Wicked: The Life and Times of the Wicked Witch of the West (1995) Son of a Witch (2005) and A Lion Among Men (2008) are revisionist parallel novels by Gregory Maguire that explore the deeper, darker Wizard of Oz books by L. Frank Baum. Baum wrote his series beginning in 1900 with the book The Wonderful Wizard of Oz. The series was picked up and continued by other authors. The Wizard of Oz was produced as a theater production in 1902 and was made into the beloved children’s’ movie The Wizard of Oz in 1939. This movie was on of very few films aired annually on television every spring.
Although The Wonderful Wizard of Oz was written initially as children’s stories, sociologists, psychologists and professors of literature have discussed the multiple adult themes and possible symbolism. Gregory Maguire’s series beginning with Wicked: The Life and Times of the Wicked Witch of the West, and also referred to as The Wicked Years, explores and amplifies the stories of Oz. As a revisionist work, Maguire seeks to examine characters, background and cause and effect relationships behind the more traditional one dimensional Wizard of Oz stories.
Elphaba (a euphemism from L. F. (Frank) B.(Baum) is the name Maguire gives to the Wicked Witch of the West and is further the protagonist in Maguire’s version. In the L.Frank Baum series, of course, the Wicked Witches of the east and west are the antagonists. Maguire’s books go far beyond being merely fractured fairy tales or ‘the story of the wicked witch from her point of view’. In Maguire’s’ books, Oz, the Wizard, Glinda (Galinda) and the Emerald City aren’t quite the airy-fairy lands of the Baum’s books or the film versions.
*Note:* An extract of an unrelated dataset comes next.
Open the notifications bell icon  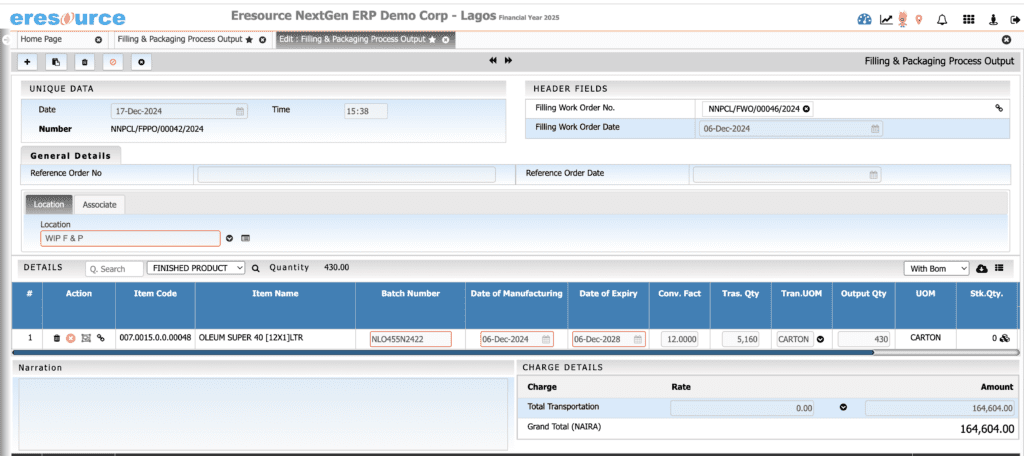pyautogui.click(x=941, y=19)

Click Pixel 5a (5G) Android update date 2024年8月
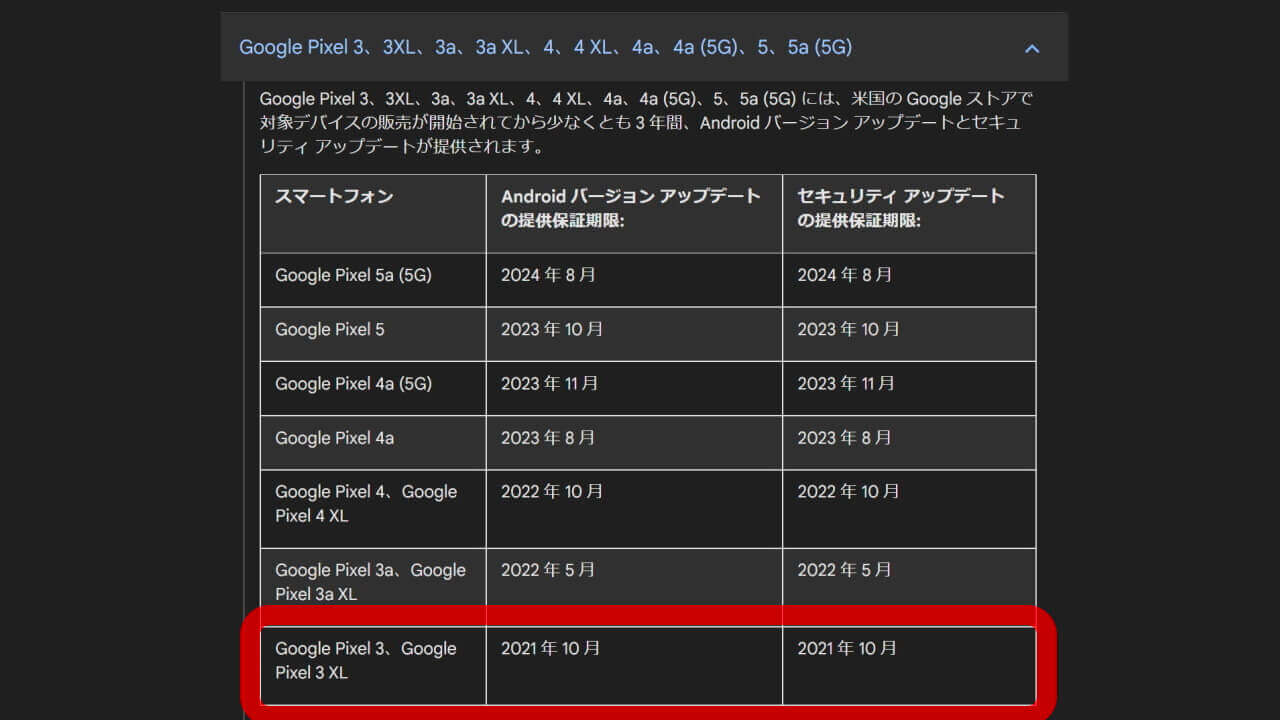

Oz is a world with rife with all the blackest emotions of mankind as well as the more positive aspects. Wicked:The Life and Times of the Wicked Witch of the West, Son of a Witch (which takes up after Elphaba’s death and follows her son Liir) and A Lion Among Men (which follows the cowardly lion) are deep psychological and sociological adult stories written allegorically. The books explore social, cultural, political, religious and familial mores, norms and taboos. Gregory Maguire’s books would make excellent reading for social commentary, sociology, psychology and political science classes.